When a teenaged girl disappears from an insular small town, all of the community’s most devastating secrets come to light in this stunningly atmospheric and slow-burning suspense novel—perfect for fans of Megan Miranda and Celeste Ng.

The town of Whistling Ridge guards its secrets.

When seventeen-year-old Abigail goes missing, her best friend Emma, compelled by the guilt of leaving her alone at a party in the woods, sets out to discover the truth about what happened. The police initially believe Abi ran away, but Emma doesn't believe that her friend would leave without her, and when officers find disturbing evidence in the nearby woods, the festering secrets and longstanding resentment of both Abigail’s family and the people of Whistling Ridge, Colorado begin to surface with devastating consequences.

Among those secrets: Abi's older brother Noah’s passionate, dangerous love for the handsome Rat, a recently arrived Romanian immigrant who has recently made his home in the trailer park in town; her younger brother Jude's feeling that he knows information he should tell the police, if only he could put it into words; Abi's father's mercurial, unpredictable rages and her mother's silence. Then there is the rest of Whistling Ridge, where a charismatic preacher advocates for God's love in language that mirrors violence, under the sway of the powerful businessman who rules the town, insular and wary of outsiders.

But Abi had secrets, too, and the closer Emma grows to unraveling the past, the farther she feels from her friend. And in a tinder box of small-town rage, and all it will take is just one spark—the truth of what really happened that night—to change their community forever.

**Problem details:**
In the novel description, how old is Abigail when she goes missing?

**Recorded data:**
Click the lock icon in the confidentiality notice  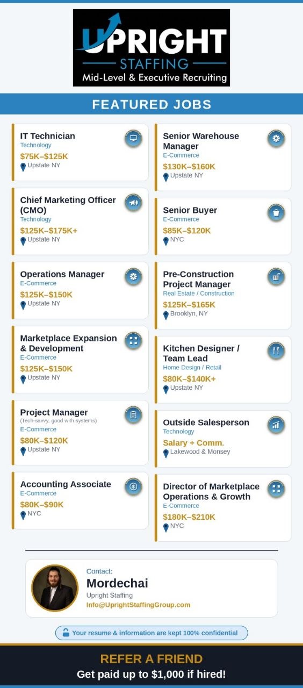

**Result of the exercise:**
Seventeen.